Circulation is up at Charlie Hebdo. So are the death threats.
Nine months after French-born Islamists slaughtered 12 in an attack on the satirical magazine that shook and then united France before giving way to something more confused, the publication finds itself in an unsettled place.
Amid an outpouring of international support, sales have never been better: a magazine that limped along with a circulation of fewer than 30,000 now counts 180,000 subscribers and distributes another 100,000 copies on newsstands. Hosted by the daily newspaper Libération in the aftermath of the attacks, Charlie recently moved into new offices.
But the magazine’s rare patch of financial stability has been accompanied by infighting and depression among its traumatised survivors, existential questions about its future and regular threats of violence from a worldwide audience that is scrutinising its pages as never before.
"People feel authorised to send us death threats, even for a drawing that's not about religion," says Laurent Sourisseau, known by the nom de plume Riss, who was shot in the right shoulder during the January 7th attack as colleagues died all around him. He is now Charlie's sole editor. "We got sued, we suffered arson in 2011, we got shot at in 2015. I wonder what is next," he says.
Bodyguards
Just arriving at an interview is a chore for Riss, who says he now lives in a haze of “fear, prudence and lucidity”. He emerges from an underground car park hidden behind a rampart of four bodyguards. Another police officer in plainclothes, who had searched the premises a few hours earlier, was already on site.
The sudden inflow of cash and the trauma caused by the deaths of some of the publication's most-renowned bylines, such as Jean Cabut ("Cabu"), Georges Wolinski and co-editor Stéphane Charbonnier, ("Charb"), have caused internal frictions over the running of the newspaper.
Rénald Luzier, aka Luz, the cartoonist who drew a crying prophet Muhammad on the cover of the survivors' edition, has left the publication, citing fatigue. Patrick Pelloux, the columnist who called French president François Hollande on his cellphone to inform him of the shootings, is leaving at the end of the year.
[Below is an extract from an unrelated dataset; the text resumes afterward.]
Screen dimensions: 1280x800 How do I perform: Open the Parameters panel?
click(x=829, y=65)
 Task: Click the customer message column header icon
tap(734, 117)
“We are survivors, yes and no,” Pelloux told Web7radio last month. “A part of us has gone with the attacks.”
Despite the magazine's newly acquired status as a non-profit organisation, some of the journalists have asked for a fairer distribution of shares in Charlie Hebdo, which is 40 per cent owned by Riss and 40 per cent owned by Charb's family.
Gérard Biard, deputy editor, plays down the tensions. “In 23 years, we’ve had rows and clashes. It’s difficult to understand the pressure we are under,” he says.
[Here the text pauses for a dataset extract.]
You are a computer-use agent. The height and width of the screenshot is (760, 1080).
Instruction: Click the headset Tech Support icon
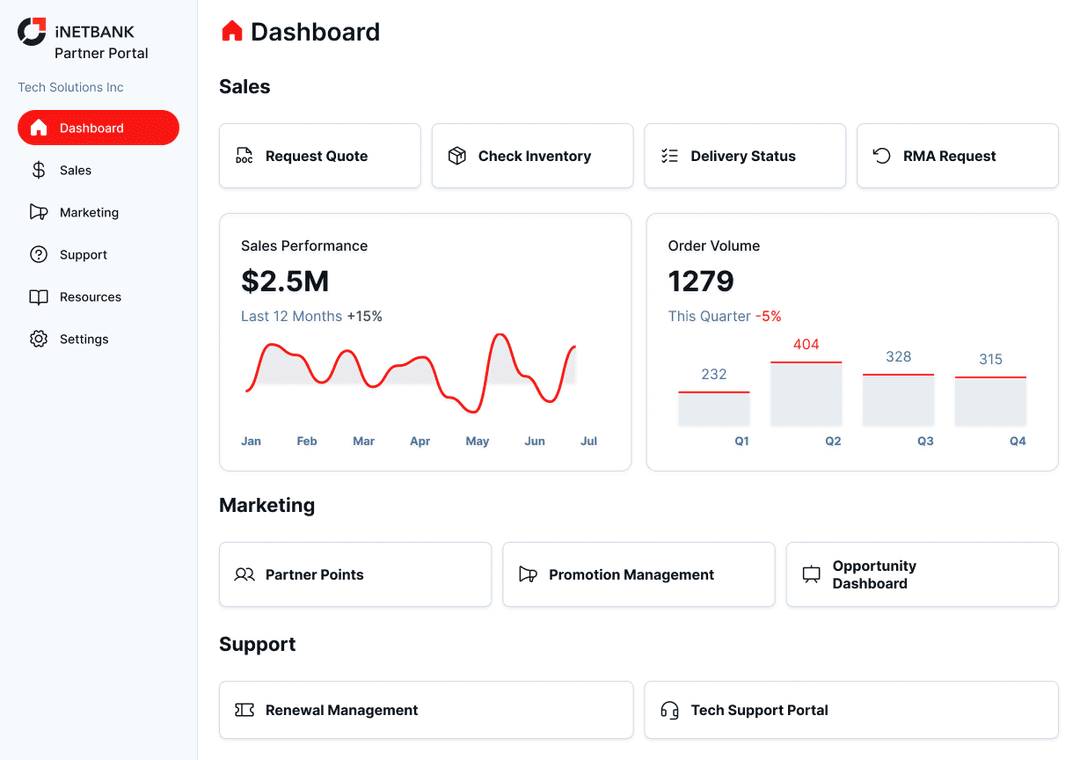[x=670, y=710]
All the attention has been a curse, Biard says. The irreverent publication – always on the verge of bad taste, often filled with sexually explicit and sometimes outright offensive cartoons – is accustomed to being sued by vexed politicians and religious organisations. But since the attacks, the controversies rapidly spin into worldwide outrage.
Syrian toddler
Last month,
Charlie Hebdo
received about 20 death threats for a cover, by Riss, depicting Aylan, the Syrian toddler found dead on a Turkish beach, whose picture prompted an outpouring of sympathy across Europe for the plight of Middle Eastern refugees. Behind an image of the boy’s lifeless body in the sand, a caption reads: “So close to the goal.” Beside it is a billboard advertising McDonald’s children menus.
Riss says he wanted to depict the hypocrisy of Europeans’ reaction to the crisis as well as the “disenchantment” awaiting the migrants reaching the continent’s shores alive.
While the cover went largely unnoticed in France, it was considered offensive elsewhere. Peter Herbert, a UK civil rights lawyer, labelled Charlie Hebdo "a purely racist, xenophobic and ideologically bankrupt publication".
"Buy yourself a brain," Corinne Rey, a Charlie illustrator, tweeted back.
Even in France, Charlie Hebdo feels isolated. Some more mainstream cartoonists and intellectuals are urging it to tone down its frequent caricatures of Islam amid deep soul-searching over the place of Muslims in France.
"There are drawings that are misunderstood," Jean Plantureux, whose cartoons appear on Le Monde's front page nearly every day, told Riss during a recent conference on press cartoons. "Maybe we should take into account the feelings of other people. We could avoid tragedies."
Riss jolted with anger. “What about my feelings as an atheist?” he snapped.
Self-censorship
Richard Malka
, a lawyer who defended
Charlie Hebdo
during a 2007 trial over caricatures of the
prophet Muhammad – which the magazine ultimately won – says self-censorship has long been creeping into French media.
"There was this considerable movement of support but the fundamental question remains: is it still possible in France to have freedom of speech on religious subjects? The fact is, Charlie has been very lonely for a long time."
Riss notes a certain irony: "For a change, we don't have to worry about money if we want to do reporting trips," he says. Yet he increasingly worries whether Charlie can survive.
"We go on doing what we have always done, satire, but we're wondering where this is going," he says. "Will we able to publish Charlie Hebdo in 20 years? Will its sense of humour still be accepted? It feels increasingly difficult."